Opened 4 years ago

Last modified 3 years ago

#164 new enhancement

Simple Geometries in CF

Reported by: whiteaker Owned by: cf-conventions@…
Priority: medium Milestone:
Component: cf-conventions Version:
Keywords: geometry Cc:

Description

Dave Blodgett, others, and I have developed a contribution which augments Chapter 7 of the CF conventions with the ability to describe simple geometries such as lines and polygons. This is useful when encoding feature geometries for data variables like average precipitation over a watershed or velocity in a river segment.

We proposed this contribution on GitHub? via a pull request, in part to help test the GitHub? workflow for making changes to CF. This has been a bit of a struggle as we iron out the GitHub? kinks. In the meantime, Jonathan Gregory suggested that to move the process along, we open a trac ticket for this as a proposed change to 1.7.

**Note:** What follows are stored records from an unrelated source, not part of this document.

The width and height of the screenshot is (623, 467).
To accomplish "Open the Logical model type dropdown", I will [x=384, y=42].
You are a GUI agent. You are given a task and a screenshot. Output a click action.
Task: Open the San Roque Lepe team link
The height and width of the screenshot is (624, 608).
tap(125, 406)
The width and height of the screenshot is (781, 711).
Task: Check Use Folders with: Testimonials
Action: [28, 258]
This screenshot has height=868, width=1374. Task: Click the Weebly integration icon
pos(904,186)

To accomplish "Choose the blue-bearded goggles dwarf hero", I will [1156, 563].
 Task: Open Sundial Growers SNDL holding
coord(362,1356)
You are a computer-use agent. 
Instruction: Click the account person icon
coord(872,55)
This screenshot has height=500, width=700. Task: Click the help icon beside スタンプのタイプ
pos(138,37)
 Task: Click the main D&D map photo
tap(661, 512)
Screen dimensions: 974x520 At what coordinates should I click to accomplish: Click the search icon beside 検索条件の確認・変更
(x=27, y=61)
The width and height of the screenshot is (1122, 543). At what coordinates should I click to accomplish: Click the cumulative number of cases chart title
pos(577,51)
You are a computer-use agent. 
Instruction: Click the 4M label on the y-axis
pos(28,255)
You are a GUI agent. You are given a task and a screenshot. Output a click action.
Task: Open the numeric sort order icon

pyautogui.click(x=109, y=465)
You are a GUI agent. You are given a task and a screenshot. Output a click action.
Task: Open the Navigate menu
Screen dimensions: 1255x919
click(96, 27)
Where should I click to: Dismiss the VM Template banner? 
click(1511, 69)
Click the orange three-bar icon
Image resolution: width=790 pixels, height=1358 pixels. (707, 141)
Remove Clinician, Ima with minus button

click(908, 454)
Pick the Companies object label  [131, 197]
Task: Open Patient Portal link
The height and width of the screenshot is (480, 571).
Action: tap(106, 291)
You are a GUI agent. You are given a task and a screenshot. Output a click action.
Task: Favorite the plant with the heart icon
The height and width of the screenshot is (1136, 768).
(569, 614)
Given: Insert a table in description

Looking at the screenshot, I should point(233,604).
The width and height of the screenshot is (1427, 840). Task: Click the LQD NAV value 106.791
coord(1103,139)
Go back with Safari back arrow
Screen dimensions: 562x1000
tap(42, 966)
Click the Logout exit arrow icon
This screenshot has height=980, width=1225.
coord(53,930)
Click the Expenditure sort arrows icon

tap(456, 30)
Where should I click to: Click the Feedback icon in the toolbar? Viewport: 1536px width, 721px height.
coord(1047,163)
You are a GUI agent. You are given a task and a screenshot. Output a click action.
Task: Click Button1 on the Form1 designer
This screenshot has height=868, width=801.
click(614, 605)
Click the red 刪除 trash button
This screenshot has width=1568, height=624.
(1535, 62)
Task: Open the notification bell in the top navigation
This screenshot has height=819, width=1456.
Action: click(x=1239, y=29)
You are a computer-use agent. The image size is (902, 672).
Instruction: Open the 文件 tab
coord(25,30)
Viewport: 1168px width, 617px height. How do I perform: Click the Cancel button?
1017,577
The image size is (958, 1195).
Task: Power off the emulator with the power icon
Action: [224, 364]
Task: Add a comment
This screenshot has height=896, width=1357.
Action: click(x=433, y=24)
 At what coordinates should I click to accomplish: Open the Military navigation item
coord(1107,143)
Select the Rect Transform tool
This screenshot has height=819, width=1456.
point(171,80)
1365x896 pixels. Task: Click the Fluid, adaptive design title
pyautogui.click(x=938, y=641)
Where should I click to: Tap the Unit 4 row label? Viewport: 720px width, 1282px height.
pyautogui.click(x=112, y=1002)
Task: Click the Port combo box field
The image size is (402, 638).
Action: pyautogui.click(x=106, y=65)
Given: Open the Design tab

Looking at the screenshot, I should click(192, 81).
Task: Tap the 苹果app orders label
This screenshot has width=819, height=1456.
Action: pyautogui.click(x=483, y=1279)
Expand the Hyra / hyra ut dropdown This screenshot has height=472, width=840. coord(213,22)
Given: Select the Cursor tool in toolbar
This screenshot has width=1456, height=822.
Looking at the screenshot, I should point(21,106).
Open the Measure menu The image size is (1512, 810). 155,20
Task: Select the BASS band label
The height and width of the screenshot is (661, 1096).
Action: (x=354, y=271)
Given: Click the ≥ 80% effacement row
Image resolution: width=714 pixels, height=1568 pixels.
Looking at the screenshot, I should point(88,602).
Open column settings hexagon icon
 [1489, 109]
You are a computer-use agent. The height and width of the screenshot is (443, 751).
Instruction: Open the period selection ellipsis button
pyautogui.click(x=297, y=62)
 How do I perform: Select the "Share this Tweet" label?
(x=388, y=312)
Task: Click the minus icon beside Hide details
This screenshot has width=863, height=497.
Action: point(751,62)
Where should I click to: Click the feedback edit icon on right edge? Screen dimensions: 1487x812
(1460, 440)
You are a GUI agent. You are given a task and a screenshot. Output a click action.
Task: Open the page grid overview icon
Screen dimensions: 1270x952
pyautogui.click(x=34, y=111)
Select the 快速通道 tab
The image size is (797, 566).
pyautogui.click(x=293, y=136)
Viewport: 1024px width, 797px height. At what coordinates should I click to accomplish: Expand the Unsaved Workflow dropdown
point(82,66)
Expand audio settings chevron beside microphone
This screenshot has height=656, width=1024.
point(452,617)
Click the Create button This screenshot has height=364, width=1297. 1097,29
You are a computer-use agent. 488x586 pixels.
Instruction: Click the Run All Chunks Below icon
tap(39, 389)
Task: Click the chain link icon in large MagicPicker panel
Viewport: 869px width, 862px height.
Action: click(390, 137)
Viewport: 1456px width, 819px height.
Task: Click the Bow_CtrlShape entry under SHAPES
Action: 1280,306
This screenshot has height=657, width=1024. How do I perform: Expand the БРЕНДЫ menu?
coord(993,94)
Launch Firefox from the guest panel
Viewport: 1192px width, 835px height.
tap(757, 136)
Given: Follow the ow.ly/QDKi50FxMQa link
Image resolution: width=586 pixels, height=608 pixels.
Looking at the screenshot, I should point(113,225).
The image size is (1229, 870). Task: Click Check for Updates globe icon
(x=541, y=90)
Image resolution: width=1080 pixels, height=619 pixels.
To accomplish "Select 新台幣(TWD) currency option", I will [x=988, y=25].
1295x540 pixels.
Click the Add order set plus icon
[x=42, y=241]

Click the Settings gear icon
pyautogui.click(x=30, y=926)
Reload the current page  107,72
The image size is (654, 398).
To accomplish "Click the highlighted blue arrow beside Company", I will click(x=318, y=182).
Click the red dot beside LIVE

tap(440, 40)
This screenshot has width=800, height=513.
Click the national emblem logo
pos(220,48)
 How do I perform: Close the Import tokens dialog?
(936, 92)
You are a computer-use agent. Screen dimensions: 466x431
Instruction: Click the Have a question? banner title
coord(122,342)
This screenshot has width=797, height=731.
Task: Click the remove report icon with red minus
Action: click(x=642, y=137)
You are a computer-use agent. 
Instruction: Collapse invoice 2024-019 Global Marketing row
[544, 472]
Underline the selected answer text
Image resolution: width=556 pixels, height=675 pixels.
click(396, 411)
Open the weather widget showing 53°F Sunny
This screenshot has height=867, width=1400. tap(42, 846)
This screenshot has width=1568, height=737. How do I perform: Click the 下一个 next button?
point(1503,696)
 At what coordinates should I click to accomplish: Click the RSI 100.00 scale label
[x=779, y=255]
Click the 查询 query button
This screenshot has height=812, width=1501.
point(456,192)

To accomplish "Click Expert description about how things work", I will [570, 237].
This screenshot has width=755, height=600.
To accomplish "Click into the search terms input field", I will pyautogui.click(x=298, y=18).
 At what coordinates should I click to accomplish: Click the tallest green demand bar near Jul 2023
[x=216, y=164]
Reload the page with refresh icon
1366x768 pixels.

GitHub? pull request and discussion: https://github.com/cf-convention/cf-conventions/pull/115

Rendered proposal (the Geometries section is at the end): https://github.com/dblodgett-usgs/cf-conventions/blob/7768e33e7edff459482e8ef8057ea6b8e015c9eb/ch07.adoc

I appreciate your consideration of this proposal. If more discussion of this proposal is required, I ask that you continue the discussion in GitHub?. Thanks!

Tim Whiteaker

Change History (24)

comment:1 Changed 4 years ago by jonathan

Thank you for your hard work on this proposal, which I support in its current form.

Jonathan

comment:2 Changed 4 years ago by davidhassell

Thanks indeed, Tim et al.

I'd like to volunteer to moderate this discussion, and shall shortly post a summary of what I think are the outstanding issues.

All the best, David

comment:3 Changed 4 years ago by davidhassell

Hello,

As far as I can tell, the only conceptual outstanding issue with this ticket is whether multi- and single-part geometry types should be combined into a single type - i.e. all geometries could be "multi", with the current "single" instances being a special case of multi. This is discussed here: https://github.com/cf-convention/cf-conventions/pull/115/files/5f8c0859b7158fd3ebe94a898bbd2837233a22a3#r122266537

I think that the arguments presented against a sole type are reduced interoperability and increased software complexity. The argument for is reduced conventions complexity (although Chris Little might want to add to this?).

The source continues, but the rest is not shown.